# Given records
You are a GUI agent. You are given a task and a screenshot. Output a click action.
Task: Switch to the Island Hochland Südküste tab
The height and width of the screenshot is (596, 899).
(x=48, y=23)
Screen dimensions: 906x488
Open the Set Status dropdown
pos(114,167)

...

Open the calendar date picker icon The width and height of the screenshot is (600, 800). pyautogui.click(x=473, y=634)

# What the task requires
Scan the records for the string "click" and show every line that contains it.

# Exercise response
You are a GUI agent. You are given a task and a screenshot. Output a click action.
Open the calendar date picker icon The width and height of the screenshot is (600, 800). pyautogui.click(x=473, y=634)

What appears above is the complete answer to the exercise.